> _Selected passage_
━━━━━━━━
Now, let’s see the magic in action. For example, the following is the plan for the second behavior:

  EXECUTE Sales.GetOrders
  	@CustomerID	= 11006;
  GO

Now we get an efficient index seek with a correct estimation of 2.6 rows. We still need to sort by OrderDate, but now the sort is directly by Order Date, and we don't have to compute the CASE expression in the ORDER BY clause anymore. This is the best plan possible for this query behavior based on the available indexes.

Here is the output of statistics IO:

  • Table 'SalesOrderDetail'. Scan count 3, logical reads 9
  • Table 'SalesOrderHeader'. Scan count 1, logical reads 11

The reason that OPTION (RECOMPILE) is so efficient in this case is that it solves exactly the two problems we have here. Remember that the first problem is plan caching. OPTION (RECOMPILE) eliminates this problem altogether because it recompiles the query every time. The second problem is the inability of the optimizer to evaluate the complex expression in the WHERE clause and in the ORDER BY clause at compile time. Since OPTION (RECOMPILE) happens at runtime, it solves the problem. Because at runtime, the optimizer has a lot more information compared to compile time, and it makes all the difference.

Now, let’s see what happens when we try the third behavior:

  EXECUTE Sales.GetOrders
  	@SortOrder	= N'SalesOrderID';
  GO

Houston, we have a problem. The plan still scans both tables entirely and then sorts everything, instead of scanning only the first 10 rows from Sales.SalesOrderHeader and avoiding the sort altogether. What happened?

This is an interesting "case," and it has to do with the CASE expression in the ORDER BY clause. The CASE expression evaluates a list of conditions and returns one of the result expressions. But the result expressions might have different data types. So, what would be the data type of the entire CASE expression? Well, the CASE expression always returns the highest precedence data type. In our case, the column OrderDate has the DATETIME data type, while the column SalesOrderID has the INT data type. The DATETIME data type has a higher precedence, so the CASE expression always returns DATETIME.

This means that if we want to sort by SalesOrderID, the CASE expression needs to first implicitly convert the value of SalesOrderID to DATETIME for each row prior to sorting it. See the Compute Scalar operator to the right of the Sort operator in the plan above? That’s exactly what it does.

This is a problem by itself, and it demonstrates how dangerous it can be to mix different data types in a single CASE expression.

We can work around this problem by rewriting the ORDER BY clause in other ways, but it would make the code even more ugly and difficult to read and maintain. So, I won't go in that direction.
━━━━━━━━
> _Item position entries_
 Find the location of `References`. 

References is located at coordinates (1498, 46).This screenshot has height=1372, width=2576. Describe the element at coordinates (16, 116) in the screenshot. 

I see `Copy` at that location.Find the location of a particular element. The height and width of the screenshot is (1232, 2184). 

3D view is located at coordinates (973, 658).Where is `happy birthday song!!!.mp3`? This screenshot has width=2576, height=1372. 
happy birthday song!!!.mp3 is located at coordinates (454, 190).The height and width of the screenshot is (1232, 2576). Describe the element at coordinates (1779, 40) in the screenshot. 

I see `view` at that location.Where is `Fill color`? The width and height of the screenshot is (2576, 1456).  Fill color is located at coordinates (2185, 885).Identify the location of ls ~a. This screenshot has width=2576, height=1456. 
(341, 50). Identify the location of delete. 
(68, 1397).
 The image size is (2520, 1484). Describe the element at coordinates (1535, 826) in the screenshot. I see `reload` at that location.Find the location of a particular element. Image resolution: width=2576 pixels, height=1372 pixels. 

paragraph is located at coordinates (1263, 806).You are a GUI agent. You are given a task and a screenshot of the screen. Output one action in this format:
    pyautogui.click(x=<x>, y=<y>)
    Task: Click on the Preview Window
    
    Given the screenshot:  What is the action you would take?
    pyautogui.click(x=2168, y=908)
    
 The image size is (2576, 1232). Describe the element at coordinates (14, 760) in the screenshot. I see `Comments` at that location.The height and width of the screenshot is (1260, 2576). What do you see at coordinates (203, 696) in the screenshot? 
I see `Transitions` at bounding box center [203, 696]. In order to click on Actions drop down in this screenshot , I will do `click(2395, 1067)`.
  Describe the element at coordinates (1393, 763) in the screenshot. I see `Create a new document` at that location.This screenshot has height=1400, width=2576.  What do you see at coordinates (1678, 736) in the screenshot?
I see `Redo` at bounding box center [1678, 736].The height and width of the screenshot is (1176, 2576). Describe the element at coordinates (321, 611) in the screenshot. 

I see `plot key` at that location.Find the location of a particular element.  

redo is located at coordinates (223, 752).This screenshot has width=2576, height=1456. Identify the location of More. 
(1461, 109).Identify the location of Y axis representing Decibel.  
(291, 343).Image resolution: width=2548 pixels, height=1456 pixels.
━━━━━━━━
> _What you will do_
1 – Summarize the OPTION (RECOMPILE) passage in two sentences.
2 – Pick up the OPTION (RECOMPILE) passage after its final sentence and keep writing it.
The listing has no connection to the OPTION (RECOMPILE) passage.

> _Answers to the tasks_
1 – With OPTION (RECOMPILE), the second behavior gets an efficient index seek with a correct estimate, because recompiling at runtime eliminates the plan caching problem and lets the optimizer evaluate the complex expressions in the WHERE and ORDER BY clauses. The third behavior still scans both tables and sorts everything, because the CASE expression in the ORDER BY clause returns the higher-precedence DATETIME type and must implicitly convert SalesOrderID to DATETIME for each row before sorting.

2 –
Instead, let's try the next method…

Generate the Query Dynamically

Since our goal is to generate 4 different query structures within a single query, dynamic SQL can be very handy in this case. The idea is to build the query dynamically based on the parameter values. This way, we can build the 4 different query structures in a single code, without having to maintain 4 copies of the query. Each query structure will compile once, when it's first executed, and it will get the best plan because it doesn't contain any complex expressions.

This solution is very similar to the solution with the multiple stored procedures, but instead of maintaining 8 stored procedures for 3 parameters, we only maintain a single code that builds the query dynamically.

I know, dynamic SQL is also ugly and sometimes can be quite difficult to maintain, but I think it's still easier than maintaining multiple stored procedures, and it doesn't scale exponentially as the number of parameters increase.

The following is the code:

  ALTER PROCEDURE
  	Sales.GetOrders
  (
  	@CustomerID	AS INT			= NULL ,
  	@SortOrder	AS SYSNAME		= N'OrderDate'
  )
  AS
  DECLARE
  	@Command AS NVARCHAR(MAX);
  SET @Command =
  	N'
  		SELECT TOP (10)
  			SalesOrderID	        = SalesOrders.SalesOrderID ,
  			OrderDate		= CAST (SalesOrders.OrderDate AS DATE) ,
  			OrderStatus		= SalesOrders.[Status] ,
  			CustomerID		= SalesOrders.CustomerID ,
  			OrderTotal		= SUM (SalesOrderDetails.LineTotal)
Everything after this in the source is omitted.